Brief> Each line of the listing that includes the string "août" is to be identified and copied.

|---|

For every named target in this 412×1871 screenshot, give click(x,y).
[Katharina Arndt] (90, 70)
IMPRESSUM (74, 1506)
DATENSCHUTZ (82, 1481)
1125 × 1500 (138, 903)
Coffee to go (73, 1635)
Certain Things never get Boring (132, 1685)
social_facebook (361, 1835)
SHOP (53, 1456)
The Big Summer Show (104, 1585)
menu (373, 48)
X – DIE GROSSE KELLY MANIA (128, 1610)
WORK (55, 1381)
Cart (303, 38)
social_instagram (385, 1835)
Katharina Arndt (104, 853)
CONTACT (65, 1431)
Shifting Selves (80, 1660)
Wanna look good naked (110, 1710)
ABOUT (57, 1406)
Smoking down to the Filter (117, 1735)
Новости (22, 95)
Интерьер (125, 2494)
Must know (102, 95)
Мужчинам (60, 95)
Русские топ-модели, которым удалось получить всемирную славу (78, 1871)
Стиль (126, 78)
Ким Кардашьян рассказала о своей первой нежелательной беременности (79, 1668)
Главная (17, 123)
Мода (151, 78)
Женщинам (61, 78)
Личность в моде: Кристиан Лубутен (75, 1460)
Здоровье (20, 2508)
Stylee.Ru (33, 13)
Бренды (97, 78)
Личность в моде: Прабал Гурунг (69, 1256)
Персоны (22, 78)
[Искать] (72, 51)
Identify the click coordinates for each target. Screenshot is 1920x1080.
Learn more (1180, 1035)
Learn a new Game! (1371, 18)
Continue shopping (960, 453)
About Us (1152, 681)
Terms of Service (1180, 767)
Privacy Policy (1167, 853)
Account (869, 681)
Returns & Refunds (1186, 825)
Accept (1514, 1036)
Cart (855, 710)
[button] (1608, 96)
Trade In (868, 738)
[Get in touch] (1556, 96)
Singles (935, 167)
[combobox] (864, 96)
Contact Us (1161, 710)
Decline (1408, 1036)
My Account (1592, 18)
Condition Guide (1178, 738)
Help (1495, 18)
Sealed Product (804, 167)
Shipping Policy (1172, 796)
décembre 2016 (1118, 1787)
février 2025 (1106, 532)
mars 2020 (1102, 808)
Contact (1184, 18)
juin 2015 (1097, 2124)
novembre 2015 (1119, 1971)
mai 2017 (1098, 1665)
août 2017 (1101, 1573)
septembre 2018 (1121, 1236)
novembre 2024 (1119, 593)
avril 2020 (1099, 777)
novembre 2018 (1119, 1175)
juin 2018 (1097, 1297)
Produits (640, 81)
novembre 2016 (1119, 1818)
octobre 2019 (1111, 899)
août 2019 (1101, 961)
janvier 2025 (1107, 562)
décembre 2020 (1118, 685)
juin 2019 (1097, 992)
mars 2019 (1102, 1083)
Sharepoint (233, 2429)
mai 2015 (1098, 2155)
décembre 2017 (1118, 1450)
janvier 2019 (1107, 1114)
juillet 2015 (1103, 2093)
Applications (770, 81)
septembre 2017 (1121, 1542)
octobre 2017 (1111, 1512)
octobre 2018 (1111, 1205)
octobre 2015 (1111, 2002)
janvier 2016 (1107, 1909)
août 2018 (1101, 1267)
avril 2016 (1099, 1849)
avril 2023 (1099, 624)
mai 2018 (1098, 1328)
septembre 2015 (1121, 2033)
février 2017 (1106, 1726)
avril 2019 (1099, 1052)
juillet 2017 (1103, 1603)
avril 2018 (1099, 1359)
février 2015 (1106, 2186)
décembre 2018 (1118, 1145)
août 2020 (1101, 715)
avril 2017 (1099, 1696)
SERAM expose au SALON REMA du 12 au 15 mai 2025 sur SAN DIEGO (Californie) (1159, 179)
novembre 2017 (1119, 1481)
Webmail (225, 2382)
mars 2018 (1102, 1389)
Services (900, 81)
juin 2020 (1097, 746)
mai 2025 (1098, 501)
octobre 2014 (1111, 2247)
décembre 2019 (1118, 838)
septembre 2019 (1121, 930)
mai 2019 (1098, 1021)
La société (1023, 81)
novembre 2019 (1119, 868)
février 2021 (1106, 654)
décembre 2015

|---|

Completed exercise>
août 2017 (1101, 1573)
août 2019 (1101, 961)
août 2018 (1101, 1267)
août 2020 (1101, 715)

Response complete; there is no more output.